→ **Exercise goal**:
Each line below that holds the string "width" counts once; report the total and nothing else.

[Excerpted records]

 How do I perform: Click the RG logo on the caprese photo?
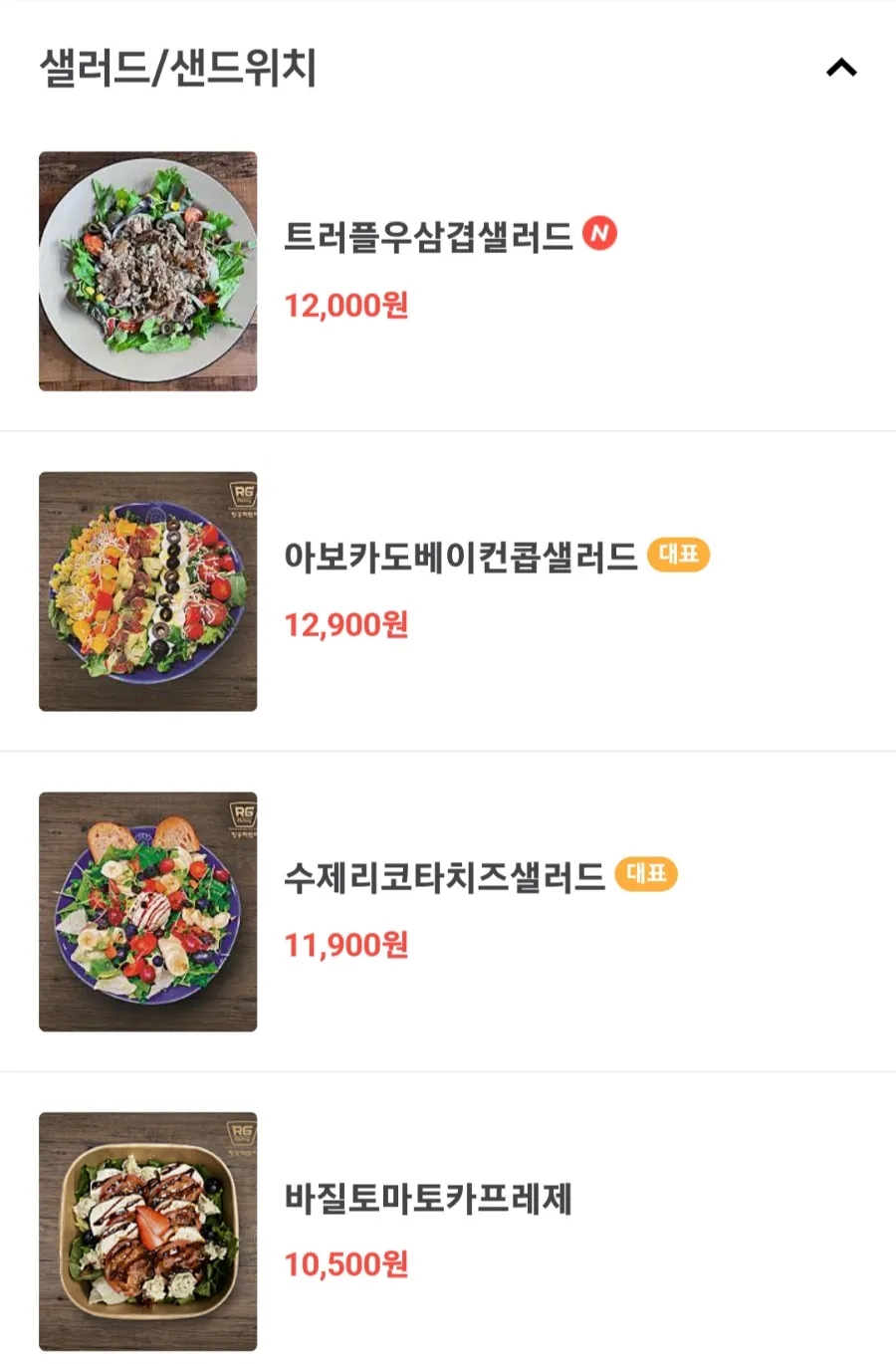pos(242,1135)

[/Excerpted records]
[Excerpted records]

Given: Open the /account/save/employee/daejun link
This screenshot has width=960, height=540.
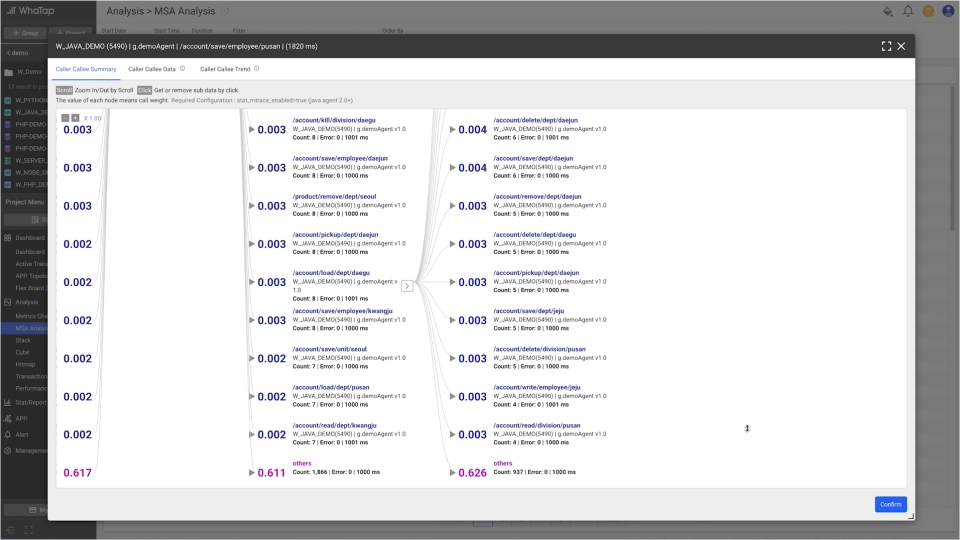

[/Excerpted records]
[Excerpted records]

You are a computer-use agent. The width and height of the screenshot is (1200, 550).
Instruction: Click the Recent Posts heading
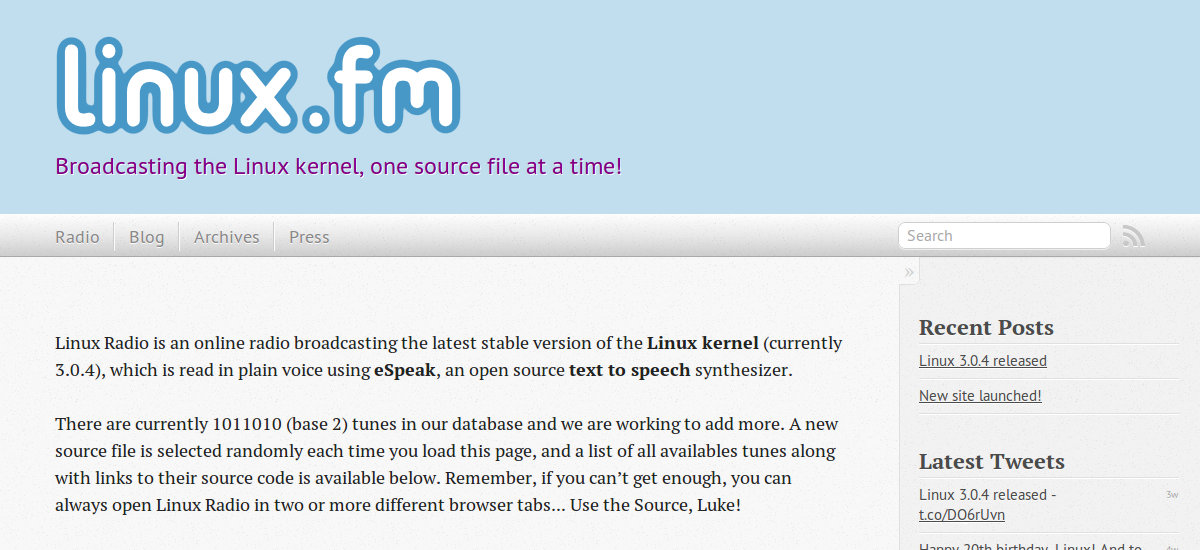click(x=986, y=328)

[/Excerpted records]

→ **Answer area**:
2